The Banner Saga: un elegante viaggio in un mondo disegnato a mano

Dopo The Old Republic, un trio di sviluppatori Bioware decide per un salto nel vuoto, affacciandosi su Kickstarter per raccontare una storia di ambientazione Vichinga - senza corna sugli elmetti - con un approccio maturo ed un combattimento tattico a turni a far da collante. Sarà valsa la pena di intraprendere questo viaggio?

di Simone Petracchiola pubblicato il nel canale Videogames
 

Promessa di un Viaggio

Scrivere una recensione può essere complicato per parecchie ragioni. Magari capita un buon gioco di un genere che non ci è particolarmente gradito e bisogna essere in grado di lasciare da parte i nostri gusti personali per poter rendere il giusto merito alla qualità del prodotto. Oppure il contrario - un gioco lontano dall'eccellenza, ma cui per qualche motivo siamo affezionati o attratti.

Poi c'è il caso più difficile: quello in cui avresti voglia di scrivere semplicemente "andate e giocatelo, tutti" facendo finta che di difetti e problemi non ce ne sia traccia alcuna e partecipare sia quasi obbligato. Quando succede bisogna stare attenti a non farsi trascinare dall'entusiasmo, anche se di motivi ce ne sarebbero in quantità.
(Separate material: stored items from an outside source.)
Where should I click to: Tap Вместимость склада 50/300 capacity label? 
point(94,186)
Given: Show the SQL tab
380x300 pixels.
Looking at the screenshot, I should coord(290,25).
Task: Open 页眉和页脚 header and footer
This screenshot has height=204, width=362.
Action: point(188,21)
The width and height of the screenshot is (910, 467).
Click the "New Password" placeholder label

Per il sottoscritto, il titolo in questione rientra in quest'ultima categoria.

Andiamo con ordine: The Banner Saga è uno di quei giochi arrivati sui nostri schermi grazie ad una campagna tramite Kickstarter, aperta nel mese di Marzo 2012 - poco dopo il clamoroso successo di Tim Schafer sulla piattaforma che ha aperto le porte del gaming al crowdfunding, con tutto quel che ne consegue. Proposto da un trio proveniente dalla BioWare, si è presentato subito con uno stile artistico delizioso ed una corposa dose di ambizioni, come il volersi staccare da alcuni cliché narrativi tipici del videogioco per raccontare una storia più matura in grado di non essere scontata nelle sue evoluzioni, oppure - e questa è una promessa che viene fatta e disattesa troppo spesso - il dare reale risalto alle scelte che faremo durante il viaggio. Il tutto tenuto insieme da un sistema di combattimento tattico a turni vario ed interessante.
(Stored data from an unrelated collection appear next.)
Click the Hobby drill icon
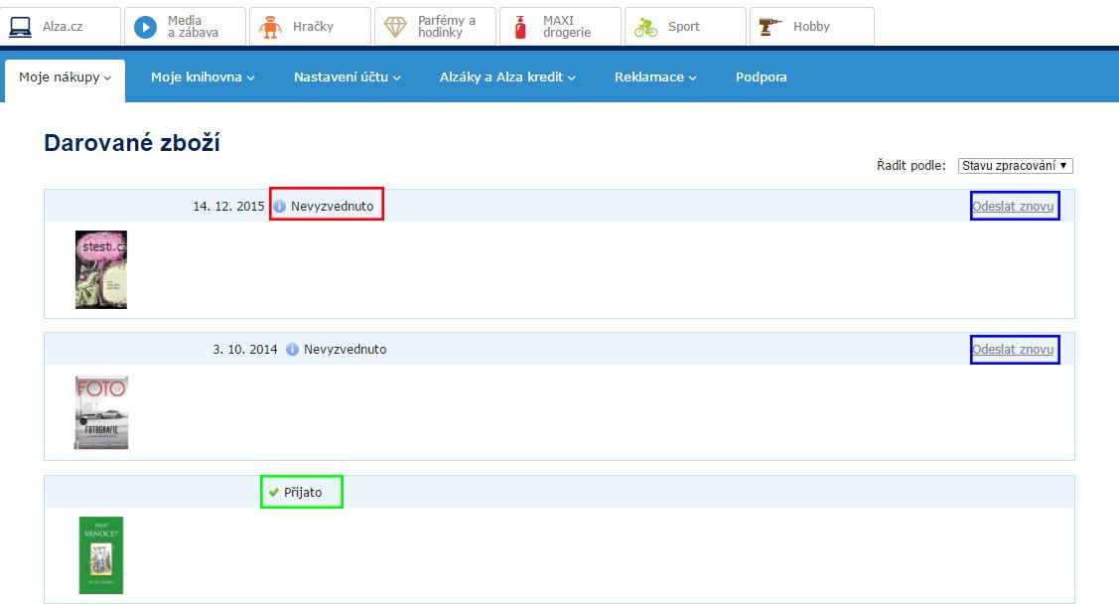Screen dimensions: 1119x613 pyautogui.click(x=770, y=27)
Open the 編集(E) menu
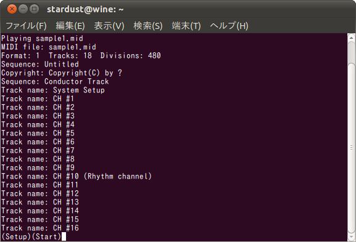The width and height of the screenshot is (356, 242). 70,26
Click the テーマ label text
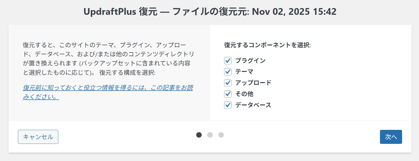Screen dimensions: 419x161 point(244,72)
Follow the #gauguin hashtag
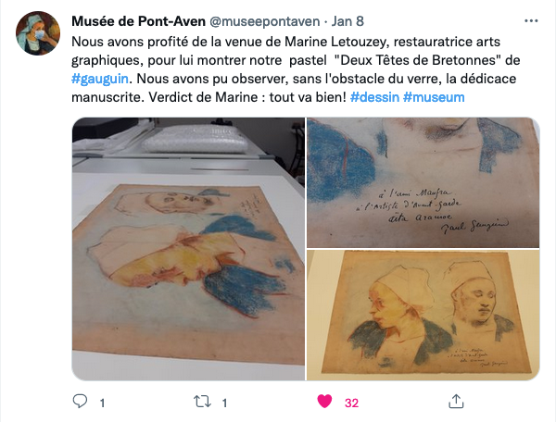 click(100, 79)
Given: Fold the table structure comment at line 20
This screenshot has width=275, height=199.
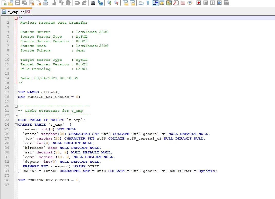Looking at the screenshot, I should pyautogui.click(x=16, y=106).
Le premesse erano a dir poco intriganti, ed hanno spronato il finanziamento a concludersi con ampio successo, arrivando ad un totale di 723,886 dollari grazie al contributo di 20,042 utenti. Non si può certo parlare di un budget fantascientifico - anzi, è una cifra bassa per lo sviluppo di un gioco che si pone determinati obiettivi, ma questa è l'altra faccia del crowdfunding: si investe a fondo perduto su quello che è poco più di un progetto, sperando che dall'altra parte ci sia qualcuno sufficientemente competente e dedicato da tirar fuori qualcosa in grado di rispondere alle aspettative create. Una questione problematica se si considera che il successo della campagna è legato a doppio filo proprio all'attenzione che riesce a crearsi intorno.

Quasi due anni fa, ho partecipato al Kickstarter di The Banner Saga: sono davvero contento di averlo fatto. Non è certamente esente da difetti, il budget limitato fa capolino di tanto in tanto tra sistemi non sviluppati alla perfezione e qualche mancanza, tra il ritardo nello sviluppo del titolo (inizialmente previsto per il novembre 2012) ed il rilascio della componente multigiocatore Free-To-Play, ma nel complesso coglie a mio avviso il risultato più importante: si prende dei rischi notevoli, regalando un'esperienza diversa e particolare, grazie ad un buon gameplay integrato in maniera eccellente con una narrativa ricca, dettagliata e ben costruita, chiusa in maniera soddisfacente nonostante sia solo il primo di tre capitoli.